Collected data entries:
-*-*-

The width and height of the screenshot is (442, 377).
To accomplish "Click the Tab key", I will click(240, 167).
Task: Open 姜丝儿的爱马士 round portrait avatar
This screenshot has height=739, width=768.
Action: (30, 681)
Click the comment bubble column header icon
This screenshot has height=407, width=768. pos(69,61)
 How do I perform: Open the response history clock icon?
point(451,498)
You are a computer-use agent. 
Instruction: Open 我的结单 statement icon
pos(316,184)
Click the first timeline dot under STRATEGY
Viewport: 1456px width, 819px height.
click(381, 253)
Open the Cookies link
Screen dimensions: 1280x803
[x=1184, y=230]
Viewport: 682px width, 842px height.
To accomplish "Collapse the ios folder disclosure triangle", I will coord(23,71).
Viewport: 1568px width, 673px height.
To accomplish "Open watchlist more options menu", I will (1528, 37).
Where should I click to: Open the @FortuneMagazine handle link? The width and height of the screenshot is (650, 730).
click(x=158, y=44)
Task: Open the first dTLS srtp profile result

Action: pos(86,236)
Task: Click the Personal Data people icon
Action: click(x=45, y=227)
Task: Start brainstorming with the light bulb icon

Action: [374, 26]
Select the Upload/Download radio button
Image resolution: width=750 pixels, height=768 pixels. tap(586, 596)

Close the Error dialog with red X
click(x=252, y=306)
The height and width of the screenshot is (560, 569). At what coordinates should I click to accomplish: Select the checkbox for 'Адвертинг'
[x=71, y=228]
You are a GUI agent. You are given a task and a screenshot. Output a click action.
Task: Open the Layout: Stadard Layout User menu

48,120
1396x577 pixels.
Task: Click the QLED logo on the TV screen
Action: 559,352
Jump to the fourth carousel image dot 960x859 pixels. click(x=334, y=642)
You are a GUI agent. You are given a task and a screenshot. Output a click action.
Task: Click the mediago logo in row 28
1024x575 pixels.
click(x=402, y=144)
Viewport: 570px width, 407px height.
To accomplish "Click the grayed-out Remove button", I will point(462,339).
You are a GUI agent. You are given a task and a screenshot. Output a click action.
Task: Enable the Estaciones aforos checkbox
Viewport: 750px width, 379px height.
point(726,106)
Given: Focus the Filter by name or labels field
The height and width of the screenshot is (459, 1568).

-*-*-

Every line above must appear again in your reply, exactly as written.

▸ Response to the task
The width and height of the screenshot is (442, 377).
To accomplish "Click the Tab key", I will click(240, 167).
Task: Open 姜丝儿的爱马士 round portrait avatar
This screenshot has height=739, width=768.
Action: (30, 681)
Click the comment bubble column header icon
This screenshot has height=407, width=768. pos(69,61)
 How do I perform: Open the response history clock icon?
point(451,498)
You are a computer-use agent. 
Instruction: Open 我的结单 statement icon
pos(316,184)
Click the first timeline dot under STRATEGY
Viewport: 1456px width, 819px height.
click(381, 253)
Open the Cookies link
Screen dimensions: 1280x803
[x=1184, y=230]
Viewport: 682px width, 842px height.
To accomplish "Collapse the ios folder disclosure triangle", I will coord(23,71).
Viewport: 1568px width, 673px height.
To accomplish "Open watchlist more options menu", I will (1528, 37).
Where should I click to: Open the @FortuneMagazine handle link? The width and height of the screenshot is (650, 730).
click(x=158, y=44)
Task: Open the first dTLS srtp profile result

Action: pos(86,236)
Task: Click the Personal Data people icon
Action: click(x=45, y=227)
Task: Start brainstorming with the light bulb icon

Action: [374, 26]
Select the Upload/Download radio button
Image resolution: width=750 pixels, height=768 pixels. tap(586, 596)

Close the Error dialog with red X
click(x=252, y=306)
The height and width of the screenshot is (560, 569). At what coordinates should I click to accomplish: Select the checkbox for 'Адвертинг'
[x=71, y=228]
You are a GUI agent. You are given a task and a screenshot. Output a click action.
Task: Open the Layout: Stadard Layout User menu

48,120
1396x577 pixels.
Task: Click the QLED logo on the TV screen
Action: 559,352
Jump to the fourth carousel image dot 960x859 pixels. click(x=334, y=642)
You are a GUI agent. You are given a task and a screenshot. Output a click action.
Task: Click the mediago logo in row 28
1024x575 pixels.
click(x=402, y=144)
Viewport: 570px width, 407px height.
To accomplish "Click the grayed-out Remove button", I will point(462,339).
You are a GUI agent. You are given a task and a screenshot. Output a click action.
Task: Enable the Estaciones aforos checkbox
Viewport: 750px width, 379px height.
point(726,106)
Given: Focus the Filter by name or labels field
The height and width of the screenshot is (459, 1568).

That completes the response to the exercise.